» What the task asks
State the number of lines in the following data that include the word "computer", with no other text.

» Task material
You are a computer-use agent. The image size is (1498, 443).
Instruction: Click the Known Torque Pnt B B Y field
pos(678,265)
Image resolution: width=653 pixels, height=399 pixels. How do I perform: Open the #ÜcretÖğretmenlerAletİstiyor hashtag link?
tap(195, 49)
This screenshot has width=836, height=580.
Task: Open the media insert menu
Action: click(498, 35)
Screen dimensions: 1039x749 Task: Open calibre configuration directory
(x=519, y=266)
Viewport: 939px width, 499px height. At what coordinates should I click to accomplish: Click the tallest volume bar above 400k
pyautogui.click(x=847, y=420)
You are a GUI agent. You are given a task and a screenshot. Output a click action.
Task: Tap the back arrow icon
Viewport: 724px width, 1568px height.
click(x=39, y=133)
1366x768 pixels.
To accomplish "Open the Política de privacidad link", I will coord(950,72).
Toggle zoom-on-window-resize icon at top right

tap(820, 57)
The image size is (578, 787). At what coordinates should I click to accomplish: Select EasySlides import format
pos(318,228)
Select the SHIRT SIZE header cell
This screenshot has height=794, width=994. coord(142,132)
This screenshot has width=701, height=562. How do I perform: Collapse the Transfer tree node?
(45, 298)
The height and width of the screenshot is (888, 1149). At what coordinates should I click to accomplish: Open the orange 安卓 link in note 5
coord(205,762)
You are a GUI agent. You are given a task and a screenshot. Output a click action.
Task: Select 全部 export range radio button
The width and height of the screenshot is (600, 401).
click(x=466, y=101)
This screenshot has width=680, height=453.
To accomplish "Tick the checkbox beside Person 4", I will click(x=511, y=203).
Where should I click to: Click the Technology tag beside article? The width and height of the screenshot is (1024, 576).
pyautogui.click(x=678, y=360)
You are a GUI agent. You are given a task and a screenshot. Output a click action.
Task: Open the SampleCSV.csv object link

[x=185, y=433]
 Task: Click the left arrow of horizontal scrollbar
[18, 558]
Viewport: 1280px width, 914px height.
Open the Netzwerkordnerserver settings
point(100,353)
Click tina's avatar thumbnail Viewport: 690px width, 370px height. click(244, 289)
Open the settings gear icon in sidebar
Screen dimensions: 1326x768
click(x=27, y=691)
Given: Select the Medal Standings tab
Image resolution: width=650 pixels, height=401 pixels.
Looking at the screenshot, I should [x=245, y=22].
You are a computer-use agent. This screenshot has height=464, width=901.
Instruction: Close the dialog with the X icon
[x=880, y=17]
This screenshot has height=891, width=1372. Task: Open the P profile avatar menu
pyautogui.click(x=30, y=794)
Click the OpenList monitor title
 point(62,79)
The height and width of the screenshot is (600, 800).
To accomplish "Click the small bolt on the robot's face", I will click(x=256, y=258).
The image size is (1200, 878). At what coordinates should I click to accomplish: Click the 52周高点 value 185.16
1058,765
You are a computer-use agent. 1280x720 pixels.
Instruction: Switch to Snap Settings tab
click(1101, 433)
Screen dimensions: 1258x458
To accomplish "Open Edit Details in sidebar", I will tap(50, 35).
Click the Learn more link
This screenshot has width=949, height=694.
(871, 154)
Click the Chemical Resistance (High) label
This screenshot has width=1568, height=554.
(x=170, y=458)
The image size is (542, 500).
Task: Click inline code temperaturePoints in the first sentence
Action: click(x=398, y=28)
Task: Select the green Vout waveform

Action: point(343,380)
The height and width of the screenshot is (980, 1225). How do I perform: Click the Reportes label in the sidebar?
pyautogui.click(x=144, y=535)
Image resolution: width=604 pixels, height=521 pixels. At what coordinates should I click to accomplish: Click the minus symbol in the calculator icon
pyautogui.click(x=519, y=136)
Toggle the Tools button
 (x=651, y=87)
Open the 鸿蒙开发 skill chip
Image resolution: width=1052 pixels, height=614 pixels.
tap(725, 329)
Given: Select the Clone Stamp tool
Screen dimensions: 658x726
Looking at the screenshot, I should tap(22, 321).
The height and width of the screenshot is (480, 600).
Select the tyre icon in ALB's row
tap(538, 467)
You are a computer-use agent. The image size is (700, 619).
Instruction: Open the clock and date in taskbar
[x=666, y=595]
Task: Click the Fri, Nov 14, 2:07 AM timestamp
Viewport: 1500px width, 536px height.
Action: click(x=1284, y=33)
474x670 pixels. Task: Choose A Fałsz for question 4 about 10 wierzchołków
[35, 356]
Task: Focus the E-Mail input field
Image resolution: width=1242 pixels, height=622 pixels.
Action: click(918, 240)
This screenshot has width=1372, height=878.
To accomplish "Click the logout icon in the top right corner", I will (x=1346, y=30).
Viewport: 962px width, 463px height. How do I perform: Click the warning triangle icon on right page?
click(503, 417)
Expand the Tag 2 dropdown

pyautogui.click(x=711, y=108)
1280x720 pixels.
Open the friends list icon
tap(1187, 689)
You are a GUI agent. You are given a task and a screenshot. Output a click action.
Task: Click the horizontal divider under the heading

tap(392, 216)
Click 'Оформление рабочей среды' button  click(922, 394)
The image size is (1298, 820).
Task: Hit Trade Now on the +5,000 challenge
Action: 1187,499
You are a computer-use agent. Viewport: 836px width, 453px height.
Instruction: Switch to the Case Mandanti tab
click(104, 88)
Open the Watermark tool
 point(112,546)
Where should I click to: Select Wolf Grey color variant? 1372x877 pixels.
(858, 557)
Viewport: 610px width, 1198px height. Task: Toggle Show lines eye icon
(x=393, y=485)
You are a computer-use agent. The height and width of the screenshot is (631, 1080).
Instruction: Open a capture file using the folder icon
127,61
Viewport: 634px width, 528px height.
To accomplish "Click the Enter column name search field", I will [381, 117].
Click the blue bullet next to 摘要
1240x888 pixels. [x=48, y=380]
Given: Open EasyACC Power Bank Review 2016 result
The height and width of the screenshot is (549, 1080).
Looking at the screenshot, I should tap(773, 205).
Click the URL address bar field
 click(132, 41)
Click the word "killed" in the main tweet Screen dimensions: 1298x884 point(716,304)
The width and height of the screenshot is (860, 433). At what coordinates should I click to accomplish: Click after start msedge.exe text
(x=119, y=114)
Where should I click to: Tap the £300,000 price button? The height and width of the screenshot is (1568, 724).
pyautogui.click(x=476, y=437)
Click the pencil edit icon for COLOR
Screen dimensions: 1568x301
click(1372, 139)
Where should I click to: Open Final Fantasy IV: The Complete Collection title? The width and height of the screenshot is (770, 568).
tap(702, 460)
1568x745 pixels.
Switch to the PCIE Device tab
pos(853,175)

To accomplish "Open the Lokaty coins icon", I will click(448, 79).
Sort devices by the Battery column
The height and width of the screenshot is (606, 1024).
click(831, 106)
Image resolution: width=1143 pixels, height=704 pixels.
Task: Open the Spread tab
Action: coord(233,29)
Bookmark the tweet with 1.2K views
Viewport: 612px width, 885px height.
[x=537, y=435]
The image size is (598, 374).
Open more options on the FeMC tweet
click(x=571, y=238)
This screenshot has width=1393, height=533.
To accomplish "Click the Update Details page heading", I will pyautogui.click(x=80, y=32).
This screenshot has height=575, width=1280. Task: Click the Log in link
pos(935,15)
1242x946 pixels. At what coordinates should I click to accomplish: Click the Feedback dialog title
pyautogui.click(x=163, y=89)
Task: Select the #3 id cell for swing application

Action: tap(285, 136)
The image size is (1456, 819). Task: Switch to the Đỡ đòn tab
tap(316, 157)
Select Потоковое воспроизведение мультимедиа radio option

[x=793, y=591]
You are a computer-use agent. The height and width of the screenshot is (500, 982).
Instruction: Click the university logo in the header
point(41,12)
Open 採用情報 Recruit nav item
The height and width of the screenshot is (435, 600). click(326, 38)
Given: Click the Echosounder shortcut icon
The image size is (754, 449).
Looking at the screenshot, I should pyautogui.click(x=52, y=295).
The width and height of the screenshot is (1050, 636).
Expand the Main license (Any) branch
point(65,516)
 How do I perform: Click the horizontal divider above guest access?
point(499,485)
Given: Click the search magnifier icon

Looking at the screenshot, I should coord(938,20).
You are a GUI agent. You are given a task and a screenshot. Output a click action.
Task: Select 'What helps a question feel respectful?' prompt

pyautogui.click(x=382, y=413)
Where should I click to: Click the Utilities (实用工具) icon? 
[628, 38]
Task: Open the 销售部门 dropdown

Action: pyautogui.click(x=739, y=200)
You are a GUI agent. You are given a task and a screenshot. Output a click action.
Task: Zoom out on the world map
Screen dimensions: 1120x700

» Response to this exercise
7